──────── TEXTE FOURNI ────────

N'ayant jamais hésité à reconnaître les points d'accord qu'il pouvait avoir avec Marx, on peut donc s'étonner que Bakounine récuse à Marx le droit d'être en accord avec lui-même sur l'analyse de la Commune. Il nous faudra donc examiner cette question pour tenter de comprendre cette récusation et déterminer si elle est justifiée.

Ce livre est en effet souvent cité comme une expression typique de la pensée politique de Marx, alors qu'il aborde cet événement d'un point de vue fédéraliste, c'est-à-dire en opposition totale avec ses idées. Les textes de Marx qui précèdent le livre ne laissent rien entrevoir de cette idée et les textes qui suivent n'y font jamais allusion : le Manifeste se contente de dire que la première étape de la révolution ouvrière est la conquête du régime démocratique, c'est-à-dire le suffrage universel, ce que confirme Engels dans la préface des Luttes des classes en France. Le Manifeste ne dit nulle part comment la conquête de la démocratie pourrait assurer au prolétariat l'hégémonie politique ; Engels dit simplement dans son projet de Catéchisme que le suffrage universel assurera directement dans les pays où la classe ouvrière est majoritaire, la domination de cette dernière.

──────── DONNÉES FOURNIES ────────

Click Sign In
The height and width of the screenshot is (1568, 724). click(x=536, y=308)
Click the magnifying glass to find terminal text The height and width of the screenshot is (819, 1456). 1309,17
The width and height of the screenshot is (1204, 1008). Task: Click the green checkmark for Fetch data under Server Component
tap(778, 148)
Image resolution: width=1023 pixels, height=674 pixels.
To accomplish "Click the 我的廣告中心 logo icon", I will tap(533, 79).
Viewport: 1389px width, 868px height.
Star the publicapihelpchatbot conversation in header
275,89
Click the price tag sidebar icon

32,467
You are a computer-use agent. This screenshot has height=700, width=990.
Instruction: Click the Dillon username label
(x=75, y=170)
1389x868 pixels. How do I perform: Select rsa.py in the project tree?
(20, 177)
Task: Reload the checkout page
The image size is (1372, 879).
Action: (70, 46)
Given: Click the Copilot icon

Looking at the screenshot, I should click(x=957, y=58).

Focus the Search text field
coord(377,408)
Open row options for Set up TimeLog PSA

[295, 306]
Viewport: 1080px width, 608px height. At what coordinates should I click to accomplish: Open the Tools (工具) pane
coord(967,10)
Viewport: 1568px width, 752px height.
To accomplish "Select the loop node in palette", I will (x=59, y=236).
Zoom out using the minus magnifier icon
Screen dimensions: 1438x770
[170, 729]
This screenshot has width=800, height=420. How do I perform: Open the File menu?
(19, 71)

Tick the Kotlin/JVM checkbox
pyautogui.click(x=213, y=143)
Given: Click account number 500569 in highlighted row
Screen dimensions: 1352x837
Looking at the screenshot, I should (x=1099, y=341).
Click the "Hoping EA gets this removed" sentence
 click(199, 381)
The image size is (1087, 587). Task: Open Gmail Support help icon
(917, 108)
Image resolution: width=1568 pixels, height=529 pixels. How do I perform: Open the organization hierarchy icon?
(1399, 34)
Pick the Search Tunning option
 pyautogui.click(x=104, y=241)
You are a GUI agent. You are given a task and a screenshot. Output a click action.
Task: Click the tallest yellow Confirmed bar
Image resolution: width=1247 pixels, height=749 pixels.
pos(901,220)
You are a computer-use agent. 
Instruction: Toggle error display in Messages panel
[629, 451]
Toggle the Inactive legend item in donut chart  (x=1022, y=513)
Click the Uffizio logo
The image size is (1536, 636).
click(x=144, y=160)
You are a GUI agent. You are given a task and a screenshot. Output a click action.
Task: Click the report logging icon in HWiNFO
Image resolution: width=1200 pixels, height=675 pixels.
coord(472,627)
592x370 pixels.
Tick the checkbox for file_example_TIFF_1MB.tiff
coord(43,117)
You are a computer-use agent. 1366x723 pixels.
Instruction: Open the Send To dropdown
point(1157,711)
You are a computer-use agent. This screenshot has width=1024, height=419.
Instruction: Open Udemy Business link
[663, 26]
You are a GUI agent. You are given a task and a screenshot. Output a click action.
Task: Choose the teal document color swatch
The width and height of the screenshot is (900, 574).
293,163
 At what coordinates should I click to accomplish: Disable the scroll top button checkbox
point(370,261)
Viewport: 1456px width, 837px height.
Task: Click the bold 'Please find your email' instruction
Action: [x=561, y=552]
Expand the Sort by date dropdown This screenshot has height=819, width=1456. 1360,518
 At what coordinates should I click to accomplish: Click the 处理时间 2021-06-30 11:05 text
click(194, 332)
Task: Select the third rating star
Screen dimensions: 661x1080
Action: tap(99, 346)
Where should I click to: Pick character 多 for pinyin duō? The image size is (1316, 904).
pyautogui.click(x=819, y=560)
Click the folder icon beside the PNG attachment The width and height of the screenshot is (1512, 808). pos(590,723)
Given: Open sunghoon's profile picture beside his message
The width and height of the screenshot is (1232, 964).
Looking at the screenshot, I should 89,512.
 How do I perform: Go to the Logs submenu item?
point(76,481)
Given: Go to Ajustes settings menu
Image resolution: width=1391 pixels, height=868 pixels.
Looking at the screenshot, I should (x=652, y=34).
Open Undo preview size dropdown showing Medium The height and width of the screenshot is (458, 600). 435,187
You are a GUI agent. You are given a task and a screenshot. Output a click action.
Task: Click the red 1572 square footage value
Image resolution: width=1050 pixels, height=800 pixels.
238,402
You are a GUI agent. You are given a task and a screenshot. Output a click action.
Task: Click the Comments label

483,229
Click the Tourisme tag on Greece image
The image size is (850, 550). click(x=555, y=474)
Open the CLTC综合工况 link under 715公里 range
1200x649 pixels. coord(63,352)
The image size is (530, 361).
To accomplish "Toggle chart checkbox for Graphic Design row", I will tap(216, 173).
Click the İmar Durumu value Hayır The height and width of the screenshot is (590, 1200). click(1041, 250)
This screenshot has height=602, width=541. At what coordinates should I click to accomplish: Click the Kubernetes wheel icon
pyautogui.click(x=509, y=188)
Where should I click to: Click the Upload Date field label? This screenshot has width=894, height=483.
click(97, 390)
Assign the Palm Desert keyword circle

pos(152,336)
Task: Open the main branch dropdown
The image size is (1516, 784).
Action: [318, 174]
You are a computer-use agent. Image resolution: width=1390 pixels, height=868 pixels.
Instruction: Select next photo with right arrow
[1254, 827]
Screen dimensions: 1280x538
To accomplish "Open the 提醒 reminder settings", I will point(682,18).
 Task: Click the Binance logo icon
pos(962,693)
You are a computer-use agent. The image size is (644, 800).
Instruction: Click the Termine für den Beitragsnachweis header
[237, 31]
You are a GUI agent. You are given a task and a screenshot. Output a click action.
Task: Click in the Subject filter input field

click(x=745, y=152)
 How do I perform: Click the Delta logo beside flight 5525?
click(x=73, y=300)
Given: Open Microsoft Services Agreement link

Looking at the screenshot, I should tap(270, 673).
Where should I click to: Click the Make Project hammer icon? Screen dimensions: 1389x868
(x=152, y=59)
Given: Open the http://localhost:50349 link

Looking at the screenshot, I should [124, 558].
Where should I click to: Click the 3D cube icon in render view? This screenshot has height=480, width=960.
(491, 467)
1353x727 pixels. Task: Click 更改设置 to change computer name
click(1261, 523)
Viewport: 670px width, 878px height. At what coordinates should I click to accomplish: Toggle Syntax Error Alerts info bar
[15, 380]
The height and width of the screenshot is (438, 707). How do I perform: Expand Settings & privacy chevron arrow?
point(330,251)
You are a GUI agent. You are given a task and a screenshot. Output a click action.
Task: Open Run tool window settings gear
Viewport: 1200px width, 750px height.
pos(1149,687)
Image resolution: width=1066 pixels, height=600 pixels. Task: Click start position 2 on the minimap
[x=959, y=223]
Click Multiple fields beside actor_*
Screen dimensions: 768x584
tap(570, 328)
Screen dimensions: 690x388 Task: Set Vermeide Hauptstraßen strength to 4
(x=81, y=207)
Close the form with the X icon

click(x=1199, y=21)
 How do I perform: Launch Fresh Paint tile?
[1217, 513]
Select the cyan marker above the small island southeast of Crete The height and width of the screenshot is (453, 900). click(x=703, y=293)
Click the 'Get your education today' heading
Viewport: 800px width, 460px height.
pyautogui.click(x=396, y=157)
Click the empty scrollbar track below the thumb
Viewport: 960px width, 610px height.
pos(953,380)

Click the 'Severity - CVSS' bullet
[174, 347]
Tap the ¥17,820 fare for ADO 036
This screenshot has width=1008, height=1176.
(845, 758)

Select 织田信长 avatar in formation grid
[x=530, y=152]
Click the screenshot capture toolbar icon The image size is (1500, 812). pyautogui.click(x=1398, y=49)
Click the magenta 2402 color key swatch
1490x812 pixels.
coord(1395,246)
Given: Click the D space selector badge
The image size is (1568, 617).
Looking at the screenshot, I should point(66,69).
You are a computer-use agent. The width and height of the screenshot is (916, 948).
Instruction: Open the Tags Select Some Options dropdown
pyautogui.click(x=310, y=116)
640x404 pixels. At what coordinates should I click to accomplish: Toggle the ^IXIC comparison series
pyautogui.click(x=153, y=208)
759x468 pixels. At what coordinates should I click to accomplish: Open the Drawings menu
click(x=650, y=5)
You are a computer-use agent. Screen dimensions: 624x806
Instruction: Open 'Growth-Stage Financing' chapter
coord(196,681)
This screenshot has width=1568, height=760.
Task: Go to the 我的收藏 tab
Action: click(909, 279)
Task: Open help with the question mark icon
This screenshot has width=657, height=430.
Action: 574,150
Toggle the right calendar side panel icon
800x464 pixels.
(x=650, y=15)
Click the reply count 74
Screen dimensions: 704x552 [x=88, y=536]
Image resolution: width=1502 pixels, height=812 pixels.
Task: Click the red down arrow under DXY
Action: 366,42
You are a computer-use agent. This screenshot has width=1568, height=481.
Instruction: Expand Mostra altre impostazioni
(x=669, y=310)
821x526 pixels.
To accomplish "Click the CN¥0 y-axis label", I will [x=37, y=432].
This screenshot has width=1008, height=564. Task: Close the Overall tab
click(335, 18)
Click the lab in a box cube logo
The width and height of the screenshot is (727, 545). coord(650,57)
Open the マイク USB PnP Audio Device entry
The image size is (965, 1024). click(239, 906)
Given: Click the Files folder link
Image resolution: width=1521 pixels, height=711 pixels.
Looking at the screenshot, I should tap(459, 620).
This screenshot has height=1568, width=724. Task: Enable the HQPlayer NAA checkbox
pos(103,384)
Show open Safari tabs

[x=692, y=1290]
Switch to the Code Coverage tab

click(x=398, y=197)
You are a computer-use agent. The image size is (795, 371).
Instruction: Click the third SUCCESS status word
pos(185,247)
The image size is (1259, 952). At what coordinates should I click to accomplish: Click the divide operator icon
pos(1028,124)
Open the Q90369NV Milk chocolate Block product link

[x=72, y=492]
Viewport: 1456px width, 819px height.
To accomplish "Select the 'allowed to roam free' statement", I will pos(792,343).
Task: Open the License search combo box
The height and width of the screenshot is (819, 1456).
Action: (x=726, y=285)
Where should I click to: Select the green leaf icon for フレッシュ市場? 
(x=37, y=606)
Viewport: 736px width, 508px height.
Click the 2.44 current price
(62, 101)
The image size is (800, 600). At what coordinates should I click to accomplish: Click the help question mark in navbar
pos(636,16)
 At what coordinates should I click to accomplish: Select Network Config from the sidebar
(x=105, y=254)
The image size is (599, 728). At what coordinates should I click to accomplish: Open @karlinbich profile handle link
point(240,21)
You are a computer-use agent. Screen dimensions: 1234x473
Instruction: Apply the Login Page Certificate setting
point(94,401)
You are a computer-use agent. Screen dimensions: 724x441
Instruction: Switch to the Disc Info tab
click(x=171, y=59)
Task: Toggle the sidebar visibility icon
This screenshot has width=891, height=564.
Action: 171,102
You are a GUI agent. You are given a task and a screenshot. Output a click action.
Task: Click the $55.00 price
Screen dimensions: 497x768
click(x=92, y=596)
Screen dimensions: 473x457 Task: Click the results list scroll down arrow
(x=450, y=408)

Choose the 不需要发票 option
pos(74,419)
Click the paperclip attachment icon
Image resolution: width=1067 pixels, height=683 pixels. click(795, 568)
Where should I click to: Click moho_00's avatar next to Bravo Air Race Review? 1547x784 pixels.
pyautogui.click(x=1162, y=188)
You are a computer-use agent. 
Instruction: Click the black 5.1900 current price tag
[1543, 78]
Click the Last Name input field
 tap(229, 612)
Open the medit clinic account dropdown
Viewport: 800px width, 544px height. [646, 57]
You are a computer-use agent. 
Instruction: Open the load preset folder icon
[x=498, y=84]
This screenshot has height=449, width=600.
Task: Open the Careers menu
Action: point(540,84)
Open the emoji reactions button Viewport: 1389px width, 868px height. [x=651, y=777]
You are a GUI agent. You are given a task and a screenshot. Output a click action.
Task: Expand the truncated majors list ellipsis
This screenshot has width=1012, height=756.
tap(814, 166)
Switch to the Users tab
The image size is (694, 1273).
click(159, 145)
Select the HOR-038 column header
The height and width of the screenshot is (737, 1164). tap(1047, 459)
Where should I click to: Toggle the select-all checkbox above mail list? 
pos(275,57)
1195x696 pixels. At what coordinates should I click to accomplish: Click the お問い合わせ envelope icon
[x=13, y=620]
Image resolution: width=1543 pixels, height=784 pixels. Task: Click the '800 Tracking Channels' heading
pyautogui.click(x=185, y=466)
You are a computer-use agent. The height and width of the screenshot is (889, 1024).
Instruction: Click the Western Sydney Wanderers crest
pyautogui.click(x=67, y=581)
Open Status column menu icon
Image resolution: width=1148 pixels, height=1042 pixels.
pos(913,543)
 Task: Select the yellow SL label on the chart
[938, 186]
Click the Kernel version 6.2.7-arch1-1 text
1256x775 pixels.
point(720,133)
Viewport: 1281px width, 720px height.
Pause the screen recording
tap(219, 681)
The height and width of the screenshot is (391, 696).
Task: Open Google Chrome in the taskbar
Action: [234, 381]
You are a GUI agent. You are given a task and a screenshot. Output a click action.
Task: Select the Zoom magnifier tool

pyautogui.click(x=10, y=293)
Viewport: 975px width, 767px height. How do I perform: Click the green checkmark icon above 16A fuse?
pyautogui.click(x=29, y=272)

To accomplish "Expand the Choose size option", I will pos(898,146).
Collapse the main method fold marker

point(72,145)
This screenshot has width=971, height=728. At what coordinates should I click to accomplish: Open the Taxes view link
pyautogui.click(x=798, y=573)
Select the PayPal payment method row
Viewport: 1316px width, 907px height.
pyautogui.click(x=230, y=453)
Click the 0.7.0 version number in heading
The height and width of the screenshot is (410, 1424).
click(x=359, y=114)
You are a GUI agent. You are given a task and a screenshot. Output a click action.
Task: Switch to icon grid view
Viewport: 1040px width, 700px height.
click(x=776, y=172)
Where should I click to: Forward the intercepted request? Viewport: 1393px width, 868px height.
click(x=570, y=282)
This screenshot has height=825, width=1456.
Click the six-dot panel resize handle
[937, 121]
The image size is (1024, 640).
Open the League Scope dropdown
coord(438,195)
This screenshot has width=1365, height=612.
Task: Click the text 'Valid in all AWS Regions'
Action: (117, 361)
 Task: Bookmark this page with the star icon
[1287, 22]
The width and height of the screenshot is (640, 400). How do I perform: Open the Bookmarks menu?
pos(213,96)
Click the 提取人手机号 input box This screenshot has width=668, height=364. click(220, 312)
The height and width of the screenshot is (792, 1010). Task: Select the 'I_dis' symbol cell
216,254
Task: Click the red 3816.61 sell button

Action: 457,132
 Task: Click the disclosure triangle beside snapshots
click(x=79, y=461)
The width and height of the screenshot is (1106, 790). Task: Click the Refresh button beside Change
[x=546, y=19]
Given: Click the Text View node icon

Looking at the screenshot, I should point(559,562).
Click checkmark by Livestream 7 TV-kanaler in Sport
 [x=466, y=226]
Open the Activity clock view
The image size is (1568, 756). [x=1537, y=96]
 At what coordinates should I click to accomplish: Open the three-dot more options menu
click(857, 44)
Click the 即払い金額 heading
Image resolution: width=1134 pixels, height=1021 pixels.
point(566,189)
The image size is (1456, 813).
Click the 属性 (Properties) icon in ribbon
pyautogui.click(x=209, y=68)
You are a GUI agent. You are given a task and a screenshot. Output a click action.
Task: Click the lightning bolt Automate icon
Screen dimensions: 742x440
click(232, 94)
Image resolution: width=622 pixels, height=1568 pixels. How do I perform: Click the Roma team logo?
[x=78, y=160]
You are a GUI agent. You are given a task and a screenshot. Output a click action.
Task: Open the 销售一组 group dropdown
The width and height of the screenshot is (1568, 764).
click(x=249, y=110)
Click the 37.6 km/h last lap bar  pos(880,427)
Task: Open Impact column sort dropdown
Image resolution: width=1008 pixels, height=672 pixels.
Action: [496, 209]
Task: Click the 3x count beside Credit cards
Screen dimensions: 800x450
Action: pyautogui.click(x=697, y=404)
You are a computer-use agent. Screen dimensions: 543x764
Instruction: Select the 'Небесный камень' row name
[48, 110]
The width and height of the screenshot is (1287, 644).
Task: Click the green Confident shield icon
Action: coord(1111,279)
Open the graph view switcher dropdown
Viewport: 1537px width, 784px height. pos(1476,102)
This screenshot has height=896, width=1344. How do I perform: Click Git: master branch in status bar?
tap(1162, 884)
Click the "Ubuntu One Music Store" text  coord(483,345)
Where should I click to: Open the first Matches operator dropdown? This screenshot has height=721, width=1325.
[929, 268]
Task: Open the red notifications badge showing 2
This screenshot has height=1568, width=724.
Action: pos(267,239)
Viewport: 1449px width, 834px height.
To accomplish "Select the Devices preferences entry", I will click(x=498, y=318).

────────

* **CONSIGNE 1**
Recopiez à l'identique les lignes de la liste, en partant de celle qui contient « Task: Open the License search combo box » et en allant jusqu'à celle qui contient « The height and width of the screenshot is (737, 1164). », les deux incluses.
* **CONSIGNE 2**
Rédigez la suite du texte sur Bakounine, Marx et la Commune après sa dernière phrase.

* **RÉPONSE RÉDIGÉE 1**
Task: Open the License search combo box
The height and width of the screenshot is (819, 1456).
Action: (x=726, y=285)
Where should I click to: Select the green leaf icon for フレッシュ市場? 
(x=37, y=606)
Viewport: 736px width, 508px height.
Click the 2.44 current price
(62, 101)
The image size is (800, 600). At what coordinates should I click to accomplish: Click the help question mark in navbar
pos(636,16)
 At what coordinates should I click to accomplish: Select Network Config from the sidebar
(x=105, y=254)
The image size is (599, 728). At what coordinates should I click to accomplish: Open @karlinbich profile handle link
point(240,21)
You are a computer-use agent. Screen dimensions: 1234x473
Instruction: Apply the Login Page Certificate setting
point(94,401)
You are a computer-use agent. Screen dimensions: 724x441
Instruction: Switch to the Disc Info tab
click(x=171, y=59)
Task: Toggle the sidebar visibility icon
This screenshot has width=891, height=564.
Action: 171,102
You are a GUI agent. You are given a task and a screenshot. Output a click action.
Task: Click the $55.00 price
Screen dimensions: 497x768
click(x=92, y=596)
Screen dimensions: 473x457 Task: Click the results list scroll down arrow
(x=450, y=408)

Choose the 不需要发票 option
pos(74,419)
Click the paperclip attachment icon
Image resolution: width=1067 pixels, height=683 pixels. click(795, 568)
Where should I click to: Click moho_00's avatar next to Bravo Air Race Review? 1547x784 pixels.
pyautogui.click(x=1162, y=188)
You are a computer-use agent. 
Instruction: Click the black 5.1900 current price tag
[1543, 78]
Click the Last Name input field
 tap(229, 612)
Open the medit clinic account dropdown
Viewport: 800px width, 544px height. [646, 57]
You are a computer-use agent. 
Instruction: Open the load preset folder icon
[x=498, y=84]
This screenshot has height=449, width=600.
Task: Open the Careers menu
Action: point(540,84)
Open the emoji reactions button Viewport: 1389px width, 868px height. [x=651, y=777]
You are a GUI agent. You are given a task and a screenshot. Output a click action.
Task: Expand the truncated majors list ellipsis
This screenshot has width=1012, height=756.
tap(814, 166)
Switch to the Users tab
The image size is (694, 1273).
click(159, 145)
Select the HOR-038 column header
The height and width of the screenshot is (737, 1164). tap(1047, 459)

* **RÉPONSE RÉDIGÉE 2**
Bakounine ne fut pas le seul à percevoir le contraste entre les positions antérieures de Marx et celles qu'il défend au moment de la Commune. Son biographe, Franz Mehring, note lui aussi que La Guerre civile en France est difficilement conciliable avec le Manifeste et que Marx y développe un point de vue proche de celui de Bakounine : Si brillantes que fussent ces analyses, dit en effet Mehring, elles n'en étaient pas moins légèrement en contradiction avec les idées défendues par Marx et Engels depuis un quart de siècle et avancées déjà dans le Manifeste communiste [...] Les éloges que l'Adresse du Conseil général adressait à la Commune de Paris pour avoir commencé à détruire radicalement l'État parasite étaient difficilement conciliables avec cette dernière conception [...] On comprend aisément que les partisans de Bakounine aient pu facilement utiliser à leur façon l'Adresse du Conseil général. Bakounine lui-même trouvait cocasse que Marx, dont les idées avaient été complètement bousculées par la Commune, soit obligé, contre toute logique, [Je souligne] de lui donner un coup de chapeau et d'adopter son programme et ses objectifs [24].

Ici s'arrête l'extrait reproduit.